> _Kurze Übung_
Wiederhole die Zeilen vom Anfang der Datensätze bis einschließlich der Zeile mit „center [245, 110].“ unverändert. Lass die Bilder in deiner Antwort weg.

___ Aufgabenmaterial

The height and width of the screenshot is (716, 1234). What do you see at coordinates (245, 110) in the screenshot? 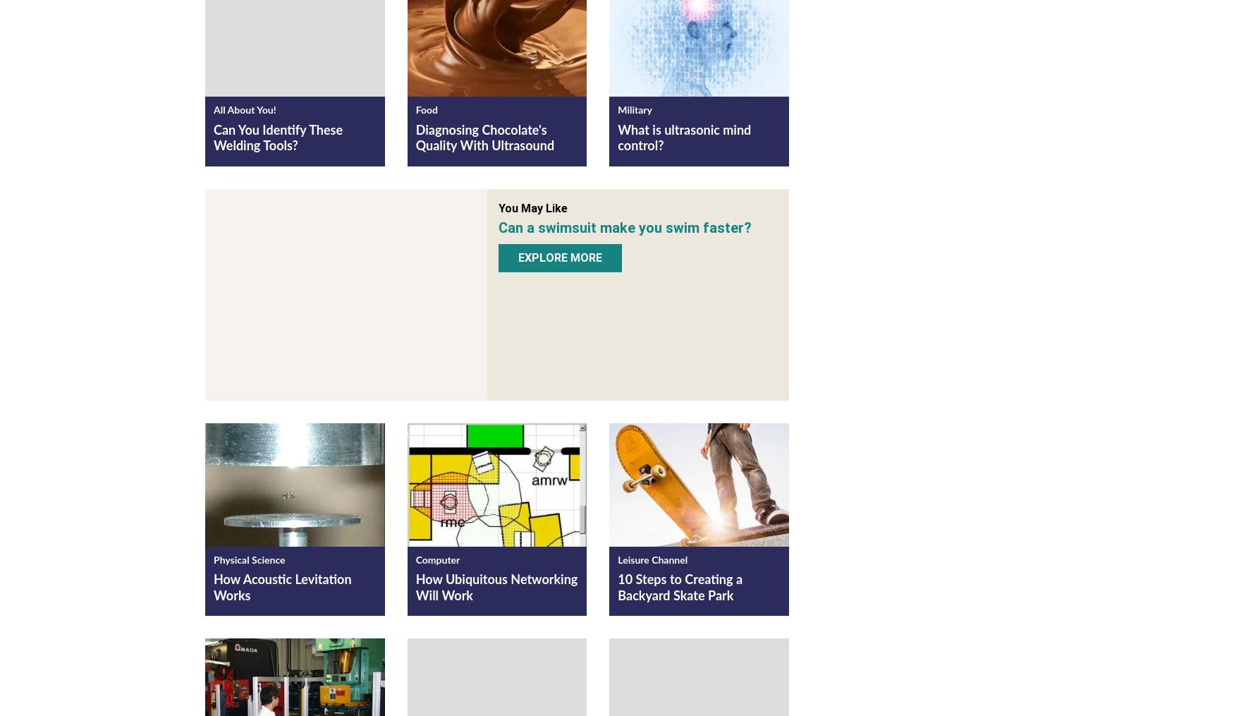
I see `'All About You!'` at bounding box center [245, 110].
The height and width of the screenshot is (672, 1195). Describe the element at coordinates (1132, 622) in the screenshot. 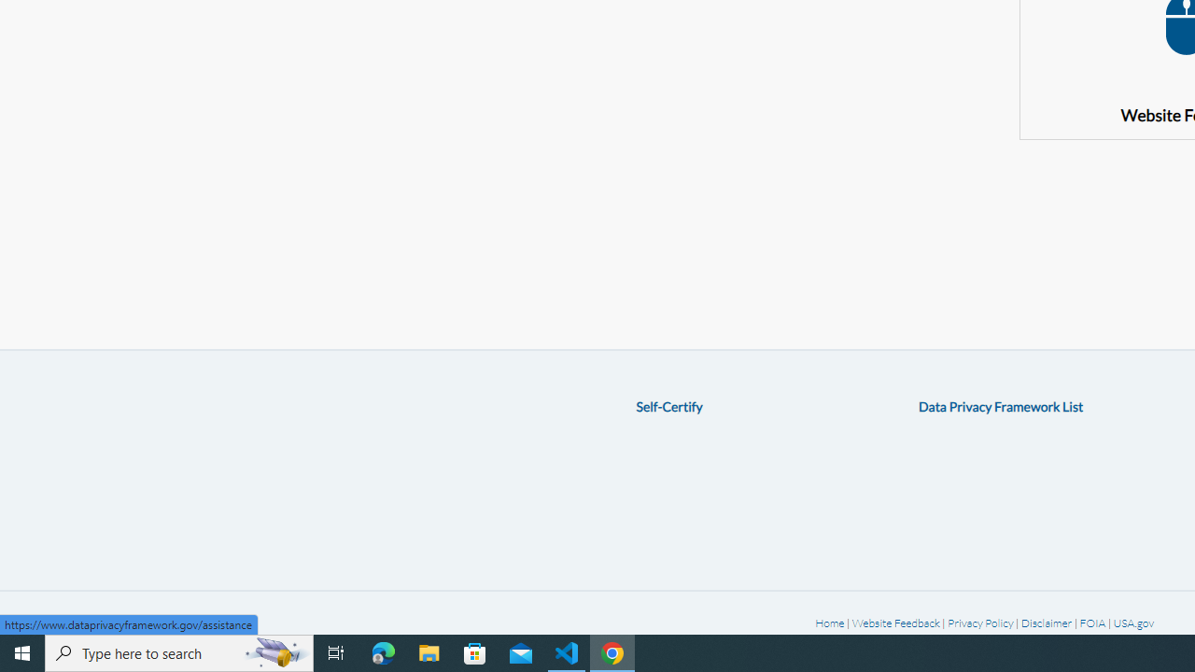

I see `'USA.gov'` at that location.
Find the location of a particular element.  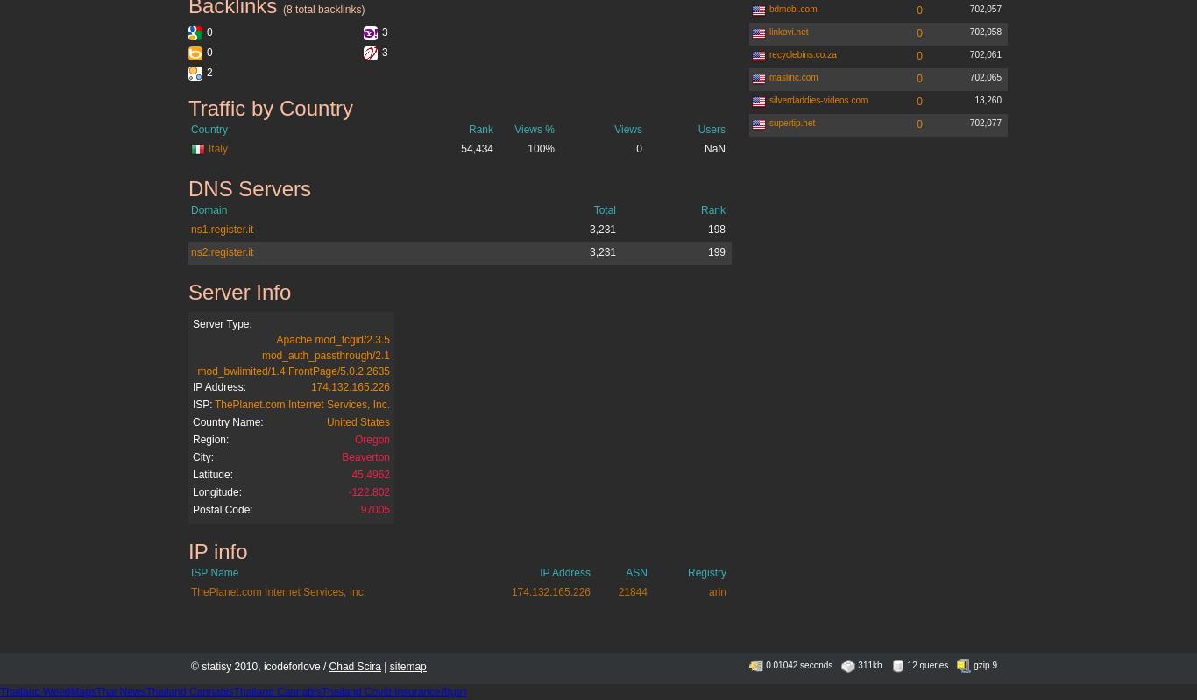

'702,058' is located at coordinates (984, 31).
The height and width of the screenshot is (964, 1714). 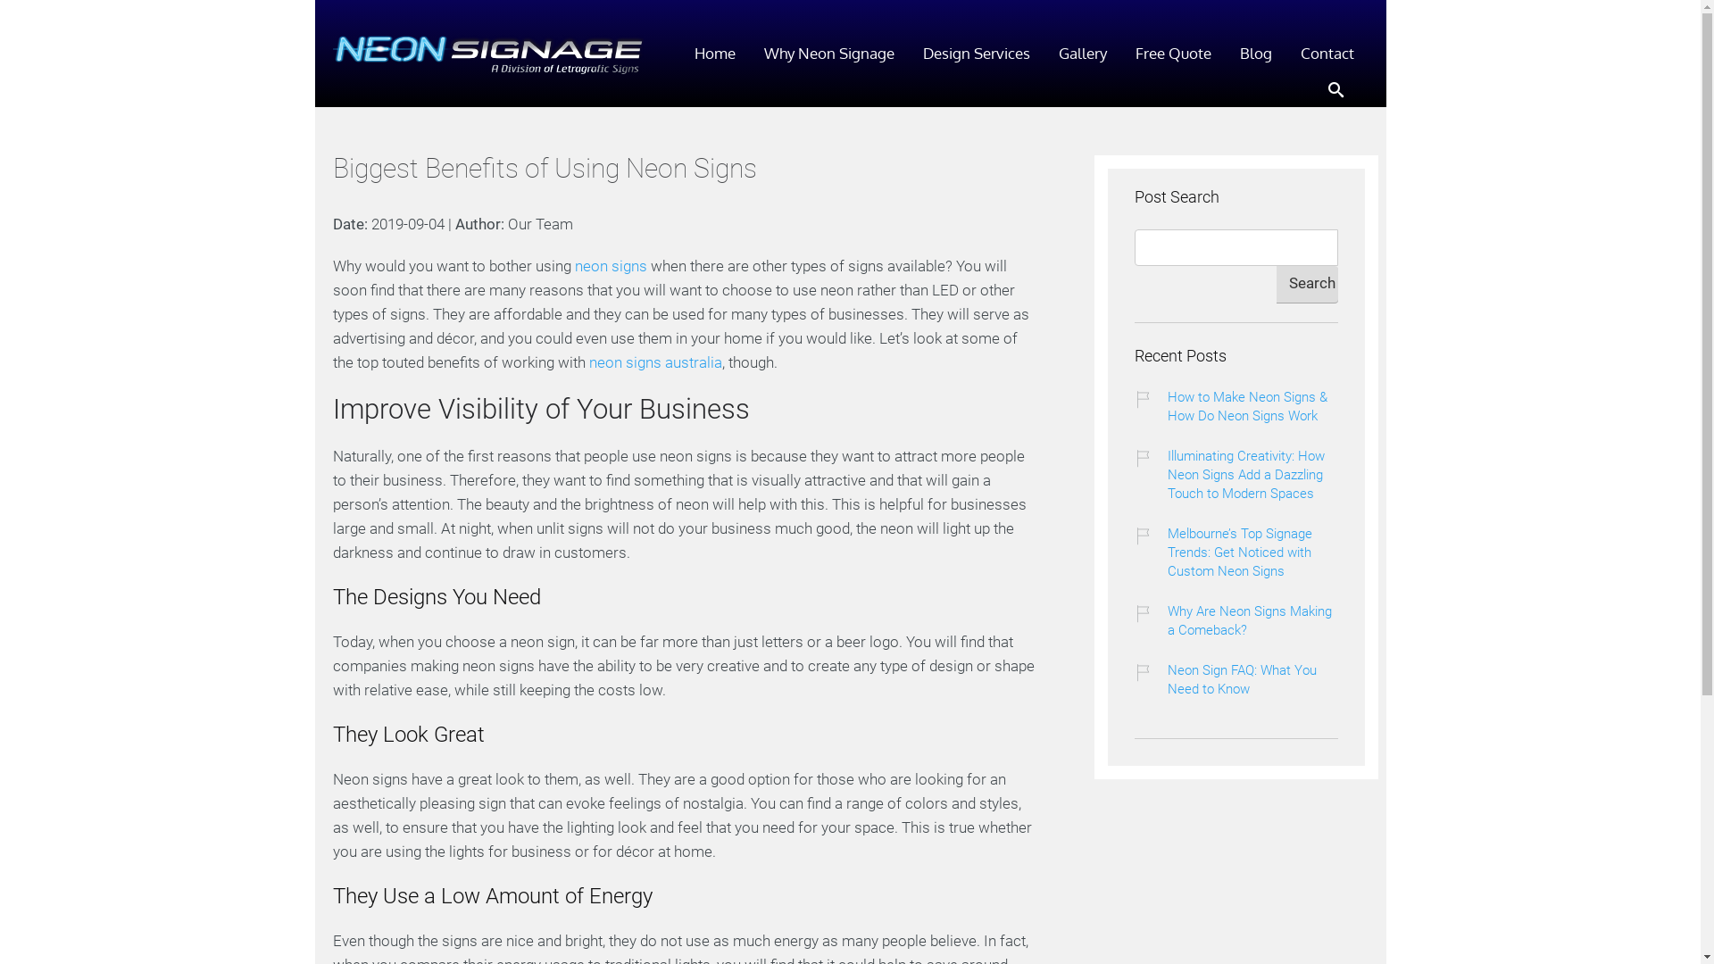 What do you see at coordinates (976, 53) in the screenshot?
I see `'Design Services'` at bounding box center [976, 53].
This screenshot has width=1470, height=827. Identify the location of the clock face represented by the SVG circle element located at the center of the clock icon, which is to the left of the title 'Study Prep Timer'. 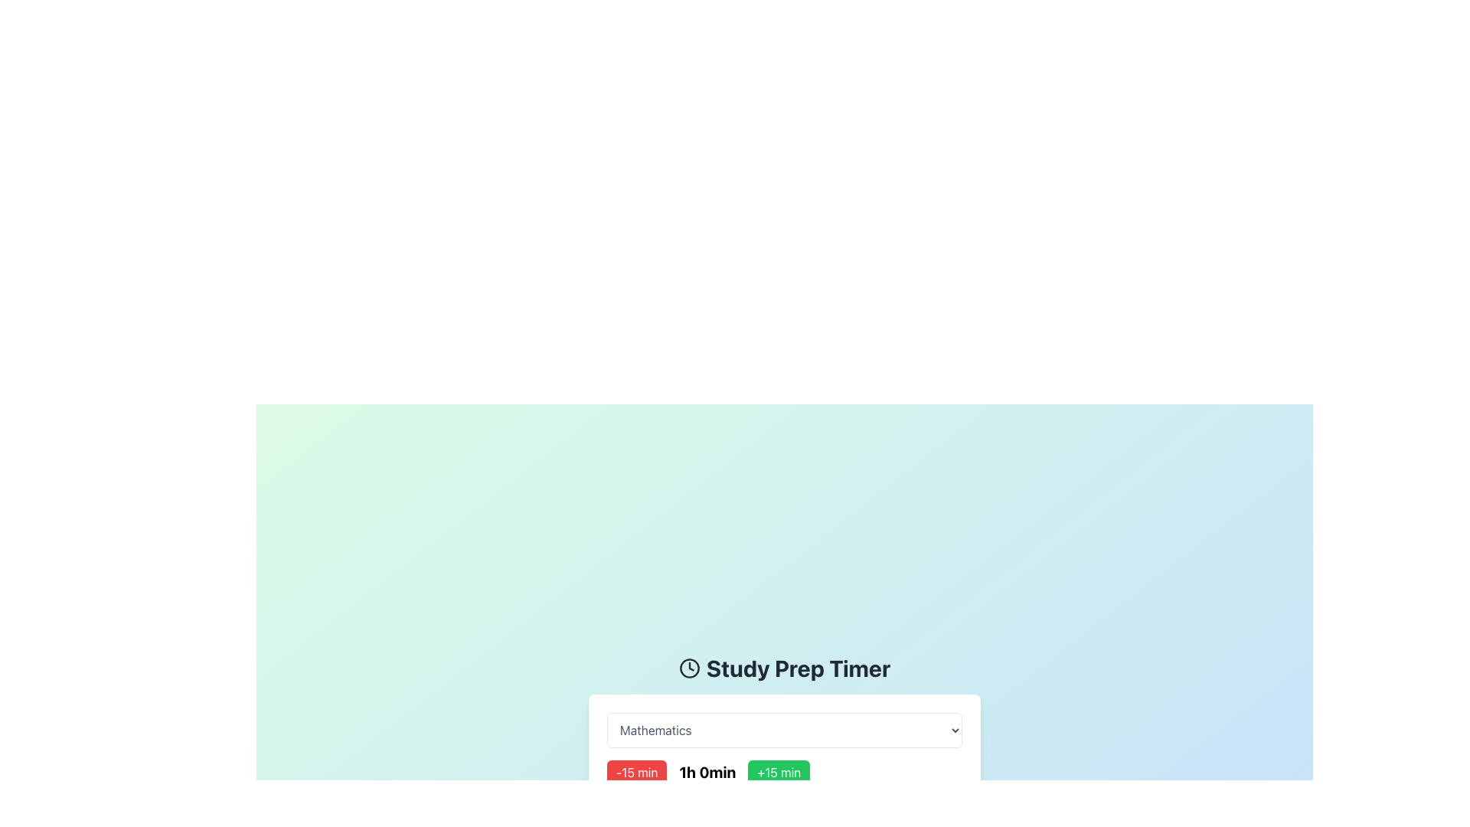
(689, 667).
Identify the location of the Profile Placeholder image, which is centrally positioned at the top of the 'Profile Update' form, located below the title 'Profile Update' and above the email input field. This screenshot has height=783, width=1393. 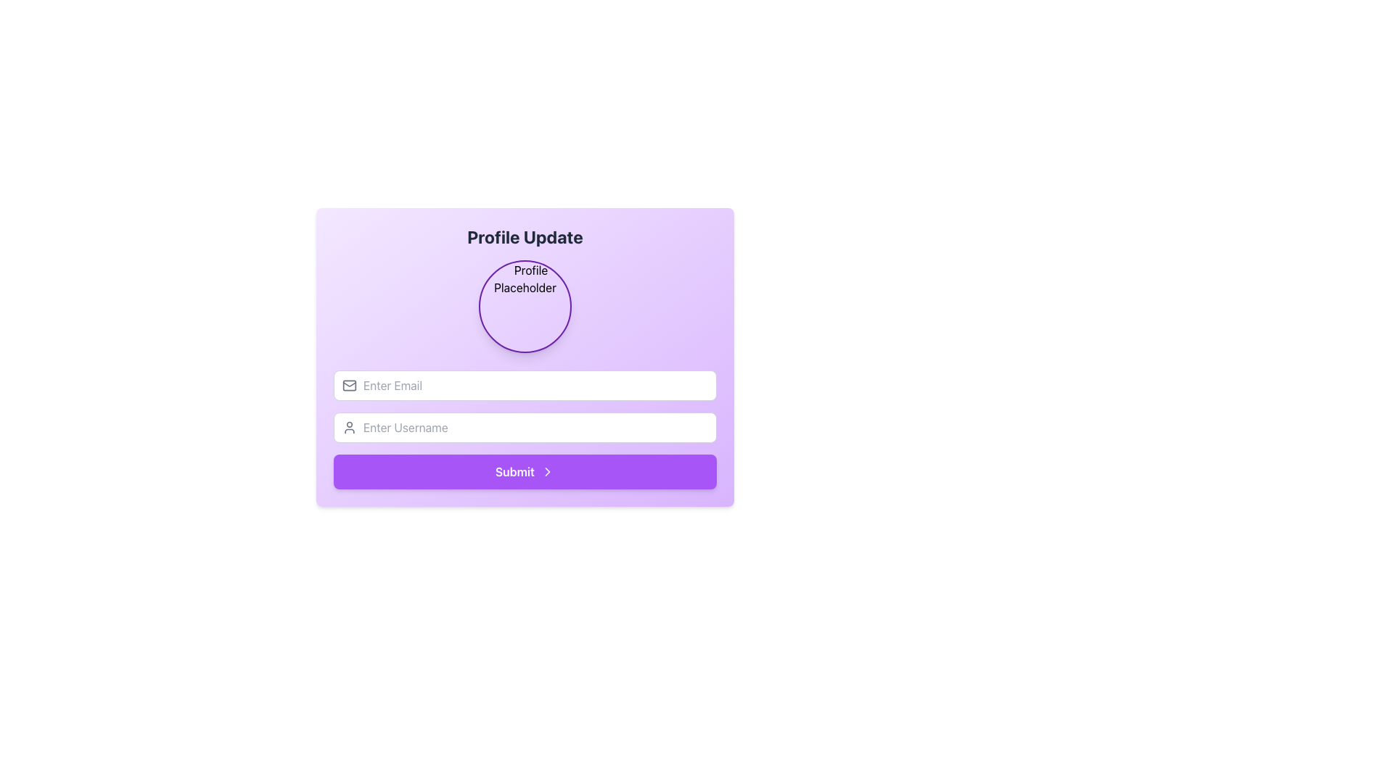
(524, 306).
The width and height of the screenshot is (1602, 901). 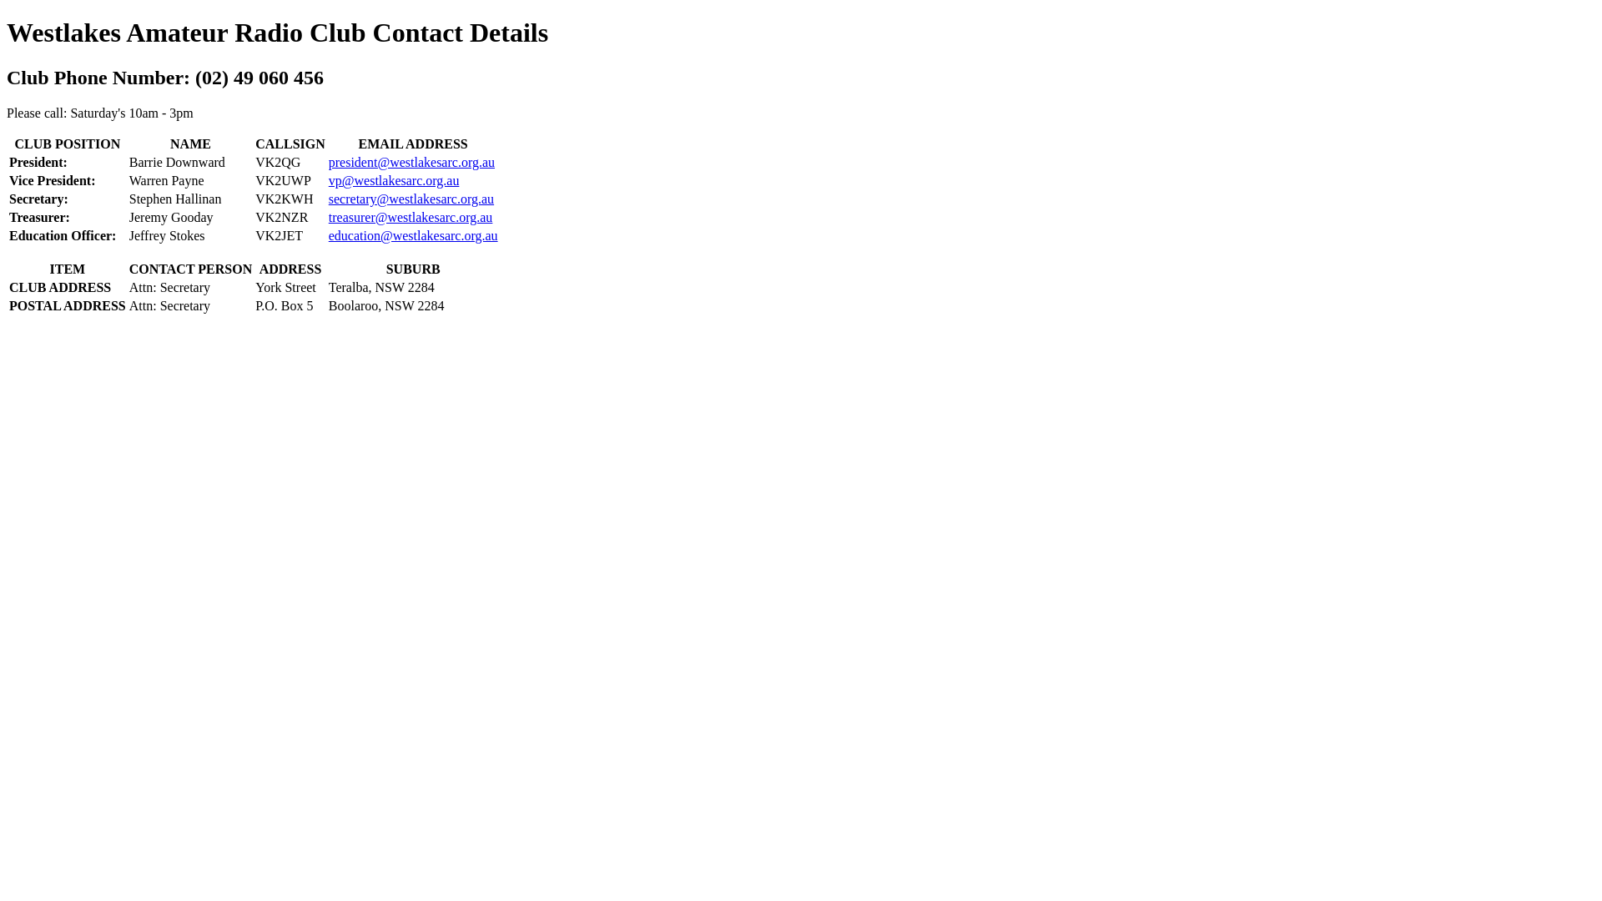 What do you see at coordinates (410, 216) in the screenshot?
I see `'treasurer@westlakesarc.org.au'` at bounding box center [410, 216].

______

> _Vollständige Ausgabe_
The height and width of the screenshot is (716, 1234). What do you see at coordinates (245, 110) in the screenshot? 
I see `'All About You!'` at bounding box center [245, 110].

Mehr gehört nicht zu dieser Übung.